TASK
Provide the number of lines in the entries below containing "Data", with no further words.

EXERCISE INPUT

_ _ _ _ _ _ _

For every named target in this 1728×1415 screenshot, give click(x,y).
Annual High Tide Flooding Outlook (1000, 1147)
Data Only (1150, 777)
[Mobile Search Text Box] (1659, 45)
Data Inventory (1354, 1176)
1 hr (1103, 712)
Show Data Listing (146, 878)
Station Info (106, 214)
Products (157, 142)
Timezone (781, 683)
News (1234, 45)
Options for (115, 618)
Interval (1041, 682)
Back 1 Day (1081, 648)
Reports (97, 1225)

_ _ _ _ _ _ _

RESPONSE TO THE EXERCISE
3